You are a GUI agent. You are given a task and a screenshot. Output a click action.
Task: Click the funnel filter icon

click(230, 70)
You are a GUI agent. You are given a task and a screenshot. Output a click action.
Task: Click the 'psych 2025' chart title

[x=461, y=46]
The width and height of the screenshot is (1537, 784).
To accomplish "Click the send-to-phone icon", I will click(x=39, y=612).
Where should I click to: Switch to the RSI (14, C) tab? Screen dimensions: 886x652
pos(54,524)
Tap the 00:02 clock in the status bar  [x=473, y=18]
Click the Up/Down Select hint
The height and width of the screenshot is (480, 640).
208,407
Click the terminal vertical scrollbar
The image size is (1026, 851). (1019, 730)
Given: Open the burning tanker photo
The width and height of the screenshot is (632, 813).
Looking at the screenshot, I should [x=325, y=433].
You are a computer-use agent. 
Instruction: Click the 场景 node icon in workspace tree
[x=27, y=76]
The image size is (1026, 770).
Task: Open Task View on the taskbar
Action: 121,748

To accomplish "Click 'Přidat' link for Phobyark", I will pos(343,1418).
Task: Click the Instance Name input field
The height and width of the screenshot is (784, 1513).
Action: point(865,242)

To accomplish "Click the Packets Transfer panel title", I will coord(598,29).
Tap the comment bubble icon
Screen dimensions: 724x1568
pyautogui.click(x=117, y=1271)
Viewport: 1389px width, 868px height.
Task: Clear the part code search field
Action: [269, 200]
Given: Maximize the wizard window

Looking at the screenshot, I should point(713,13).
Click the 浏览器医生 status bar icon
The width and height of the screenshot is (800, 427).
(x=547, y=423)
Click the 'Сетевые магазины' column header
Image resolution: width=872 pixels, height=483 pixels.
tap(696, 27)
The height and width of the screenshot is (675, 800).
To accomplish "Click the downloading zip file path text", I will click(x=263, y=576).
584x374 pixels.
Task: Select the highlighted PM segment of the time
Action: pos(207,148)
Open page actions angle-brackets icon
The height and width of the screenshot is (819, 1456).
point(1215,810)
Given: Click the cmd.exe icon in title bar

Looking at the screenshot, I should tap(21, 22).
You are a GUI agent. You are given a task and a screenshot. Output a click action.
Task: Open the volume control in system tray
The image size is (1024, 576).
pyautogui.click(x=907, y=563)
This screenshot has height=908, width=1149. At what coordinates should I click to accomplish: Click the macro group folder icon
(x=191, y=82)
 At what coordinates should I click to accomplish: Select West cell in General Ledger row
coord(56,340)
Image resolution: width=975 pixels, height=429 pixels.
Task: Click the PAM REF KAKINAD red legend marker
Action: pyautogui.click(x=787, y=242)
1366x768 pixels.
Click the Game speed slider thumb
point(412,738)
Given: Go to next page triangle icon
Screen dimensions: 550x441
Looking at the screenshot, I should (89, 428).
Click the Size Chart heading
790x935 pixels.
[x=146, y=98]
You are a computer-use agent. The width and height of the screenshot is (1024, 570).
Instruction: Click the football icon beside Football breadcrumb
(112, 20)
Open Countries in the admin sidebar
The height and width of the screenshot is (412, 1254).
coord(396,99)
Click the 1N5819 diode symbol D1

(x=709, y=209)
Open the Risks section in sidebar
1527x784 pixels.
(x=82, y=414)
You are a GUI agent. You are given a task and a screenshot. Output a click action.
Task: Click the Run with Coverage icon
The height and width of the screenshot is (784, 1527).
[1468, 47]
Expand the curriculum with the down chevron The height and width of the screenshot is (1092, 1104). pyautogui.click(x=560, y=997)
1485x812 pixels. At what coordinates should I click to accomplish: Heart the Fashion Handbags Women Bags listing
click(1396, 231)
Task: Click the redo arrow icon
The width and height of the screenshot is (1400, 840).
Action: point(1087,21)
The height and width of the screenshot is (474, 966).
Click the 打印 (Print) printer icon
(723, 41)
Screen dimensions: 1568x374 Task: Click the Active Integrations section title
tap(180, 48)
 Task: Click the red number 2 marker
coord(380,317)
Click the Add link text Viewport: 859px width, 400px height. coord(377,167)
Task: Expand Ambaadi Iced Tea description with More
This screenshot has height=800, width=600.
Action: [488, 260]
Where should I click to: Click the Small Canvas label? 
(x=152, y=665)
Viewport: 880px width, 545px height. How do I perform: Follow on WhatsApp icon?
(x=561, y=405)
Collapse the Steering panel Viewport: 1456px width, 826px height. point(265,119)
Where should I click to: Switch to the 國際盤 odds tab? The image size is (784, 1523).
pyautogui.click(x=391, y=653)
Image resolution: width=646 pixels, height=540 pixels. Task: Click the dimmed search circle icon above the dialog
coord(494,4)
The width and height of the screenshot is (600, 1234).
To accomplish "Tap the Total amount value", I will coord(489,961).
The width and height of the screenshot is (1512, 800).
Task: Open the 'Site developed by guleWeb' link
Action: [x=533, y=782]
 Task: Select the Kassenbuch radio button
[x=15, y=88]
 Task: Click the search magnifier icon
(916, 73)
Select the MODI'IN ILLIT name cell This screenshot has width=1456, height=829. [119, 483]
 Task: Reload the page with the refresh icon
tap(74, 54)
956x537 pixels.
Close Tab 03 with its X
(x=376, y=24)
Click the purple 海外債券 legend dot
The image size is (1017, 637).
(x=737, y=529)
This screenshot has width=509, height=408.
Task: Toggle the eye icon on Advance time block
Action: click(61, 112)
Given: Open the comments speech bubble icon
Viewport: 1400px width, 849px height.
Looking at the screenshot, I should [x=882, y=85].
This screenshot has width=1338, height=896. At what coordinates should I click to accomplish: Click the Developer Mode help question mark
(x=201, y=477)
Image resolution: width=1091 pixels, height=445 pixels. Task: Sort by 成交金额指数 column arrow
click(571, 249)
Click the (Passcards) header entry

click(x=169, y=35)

---

AIM OF THE EXERCISE
Your answer should be the full listing, copied exactly.

SOLUTION TO THIS PROBLEM
You are a GUI agent. You are given a task and a screenshot. Output a click action.
Task: Click the funnel filter icon

click(230, 70)
You are a GUI agent. You are given a task and a screenshot. Output a click action.
Task: Click the 'psych 2025' chart title

[x=461, y=46]
The width and height of the screenshot is (1537, 784).
To accomplish "Click the send-to-phone icon", I will click(x=39, y=612).
Where should I click to: Switch to the RSI (14, C) tab? Screen dimensions: 886x652
pos(54,524)
Tap the 00:02 clock in the status bar  [x=473, y=18]
Click the Up/Down Select hint
The height and width of the screenshot is (480, 640).
208,407
Click the terminal vertical scrollbar
The image size is (1026, 851). (1019, 730)
Given: Open the burning tanker photo
The width and height of the screenshot is (632, 813).
Looking at the screenshot, I should [x=325, y=433].
You are a computer-use agent. 
Instruction: Click the 场景 node icon in workspace tree
[x=27, y=76]
The image size is (1026, 770).
Task: Open Task View on the taskbar
Action: 121,748

To accomplish "Click 'Přidat' link for Phobyark", I will pos(343,1418).
Task: Click the Instance Name input field
The height and width of the screenshot is (784, 1513).
Action: point(865,242)

To accomplish "Click the Packets Transfer panel title", I will coord(598,29).
Tap the comment bubble icon
Screen dimensions: 724x1568
pyautogui.click(x=117, y=1271)
Viewport: 1389px width, 868px height.
Task: Clear the part code search field
Action: [269, 200]
Given: Maximize the wizard window

Looking at the screenshot, I should point(713,13).
Click the 浏览器医生 status bar icon
The width and height of the screenshot is (800, 427).
(x=547, y=423)
Click the 'Сетевые магазины' column header
Image resolution: width=872 pixels, height=483 pixels.
tap(696, 27)
The height and width of the screenshot is (675, 800).
To accomplish "Click the downloading zip file path text", I will click(x=263, y=576).
584x374 pixels.
Task: Select the highlighted PM segment of the time
Action: pos(207,148)
Open page actions angle-brackets icon
The height and width of the screenshot is (819, 1456).
point(1215,810)
Given: Click the cmd.exe icon in title bar

Looking at the screenshot, I should tap(21, 22).
You are a GUI agent. You are given a task and a screenshot. Output a click action.
Task: Open the volume control in system tray
The image size is (1024, 576).
pyautogui.click(x=907, y=563)
This screenshot has height=908, width=1149. At what coordinates should I click to accomplish: Click the macro group folder icon
(x=191, y=82)
 At what coordinates should I click to accomplish: Select West cell in General Ledger row
coord(56,340)
Image resolution: width=975 pixels, height=429 pixels.
Task: Click the PAM REF KAKINAD red legend marker
Action: pyautogui.click(x=787, y=242)
1366x768 pixels.
Click the Game speed slider thumb
point(412,738)
Given: Go to next page triangle icon
Screen dimensions: 550x441
Looking at the screenshot, I should (89, 428).
Click the Size Chart heading
790x935 pixels.
[x=146, y=98]
You are a computer-use agent. The width and height of the screenshot is (1024, 570).
Instruction: Click the football icon beside Football breadcrumb
(112, 20)
Open Countries in the admin sidebar
The height and width of the screenshot is (412, 1254).
coord(396,99)
Click the 1N5819 diode symbol D1

(x=709, y=209)
Open the Risks section in sidebar
1527x784 pixels.
(x=82, y=414)
You are a GUI agent. You are given a task and a screenshot. Output a click action.
Task: Click the Run with Coverage icon
The height and width of the screenshot is (784, 1527).
[1468, 47]
Expand the curriculum with the down chevron The height and width of the screenshot is (1092, 1104). pyautogui.click(x=560, y=997)
1485x812 pixels. At what coordinates should I click to accomplish: Heart the Fashion Handbags Women Bags listing
click(1396, 231)
Task: Click the redo arrow icon
The width and height of the screenshot is (1400, 840).
Action: point(1087,21)
The height and width of the screenshot is (474, 966).
Click the 打印 (Print) printer icon
(723, 41)
Screen dimensions: 1568x374 Task: Click the Active Integrations section title
tap(180, 48)
 Task: Click the red number 2 marker
coord(380,317)
Click the Add link text Viewport: 859px width, 400px height. coord(377,167)
Task: Expand Ambaadi Iced Tea description with More
This screenshot has height=800, width=600.
Action: [488, 260]
Where should I click to: Click the Small Canvas label? 
(x=152, y=665)
Viewport: 880px width, 545px height. How do I perform: Follow on WhatsApp icon?
(x=561, y=405)
Collapse the Steering panel Viewport: 1456px width, 826px height. point(265,119)
Where should I click to: Switch to the 國際盤 odds tab? The image size is (784, 1523).
pyautogui.click(x=391, y=653)
Image resolution: width=646 pixels, height=540 pixels. Task: Click the dimmed search circle icon above the dialog
coord(494,4)
The width and height of the screenshot is (600, 1234).
To accomplish "Tap the Total amount value", I will coord(489,961).
The width and height of the screenshot is (1512, 800).
Task: Open the 'Site developed by guleWeb' link
Action: [x=533, y=782]
 Task: Select the Kassenbuch radio button
[x=15, y=88]
 Task: Click the search magnifier icon
(916, 73)
Select the MODI'IN ILLIT name cell This screenshot has width=1456, height=829. [119, 483]
 Task: Reload the page with the refresh icon
tap(74, 54)
956x537 pixels.
Close Tab 03 with its X
(x=376, y=24)
Click the purple 海外債券 legend dot
The image size is (1017, 637).
(x=737, y=529)
This screenshot has width=509, height=408.
Task: Toggle the eye icon on Advance time block
Action: click(61, 112)
Given: Open the comments speech bubble icon
Viewport: 1400px width, 849px height.
Looking at the screenshot, I should [x=882, y=85].
This screenshot has width=1338, height=896. At what coordinates should I click to accomplish: Click the Developer Mode help question mark
(x=201, y=477)
Image resolution: width=1091 pixels, height=445 pixels. Task: Sort by 成交金额指数 column arrow
click(571, 249)
Click the (Passcards) header entry

click(x=169, y=35)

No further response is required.